Mumsnet has not checked the qualifications of anyone posting here. If you need help urgently or expert advice, please see our domestic violence webguide and/or relationships webguide. Many Mumsnetters experiencing domestic abuse have found this thread helpful: Listen up, everybody

If your father left you to die [Trigger warning for addiction/alcoholism added by MNHQ]

522 replies

WildeWoman · 29/01/2016 01:05

By leaving you to die, I mean 'she's an alcoholic, what can you do'.

And you later found out that he may have been complicit in welfare fraud..........

Would you report him?

OP posts:
RivieraKid · 29/01/2016 20:14

Thank you, there's not much to admire - I'm still a crabby asshole, I'm just less of a drain on the emergency services these days. As a PP has said, there is no cure, there is only management, and it's every day of your life. The OP knows that, really, but it's less demanding on a poor sense of self to translate and swallow enabling fairytales than it is to crawl out of the hole.

Sunnybitch · 29/01/2016 20:15

Now that is what you should aspire to be op!

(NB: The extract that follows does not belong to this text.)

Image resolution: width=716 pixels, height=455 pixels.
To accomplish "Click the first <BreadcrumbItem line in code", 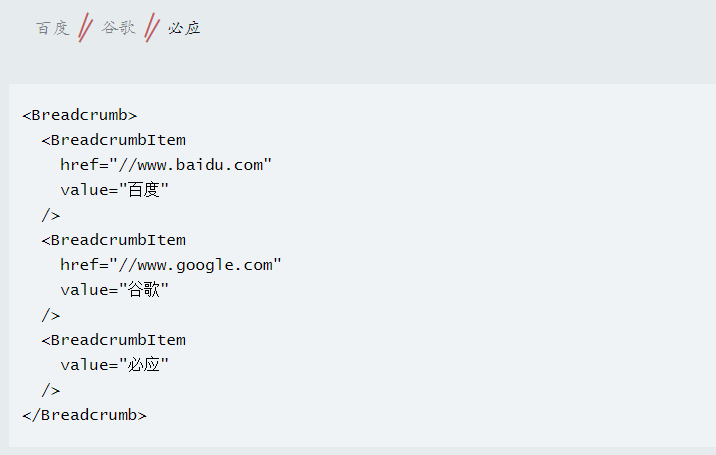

Not someone that would stoop as low as to compare her own self destruction to being the same as someone with cancer!

So many Flowers for you rivierakid stay strong you are an amazing person to come through it...well done you! Smile

FATEdestiny · 29/01/2016 20:16

RivieraKid Thank you for sharing. You are so awesome.

The battle to not have the first drink is the main aspect of my brothers alcoholism that I cant understand the psychology of.

I understand his psychology when drinking (all lies to enable drinking). I understand to a lesser degree his remorseful behaviour when sober.

That first drink - is the addictive compulsion physical (like nicotine) or emotional (like overeating)? I know smoking and overeating are so minor in comparison to drinking - but I just don't understand what actually drives the first drink.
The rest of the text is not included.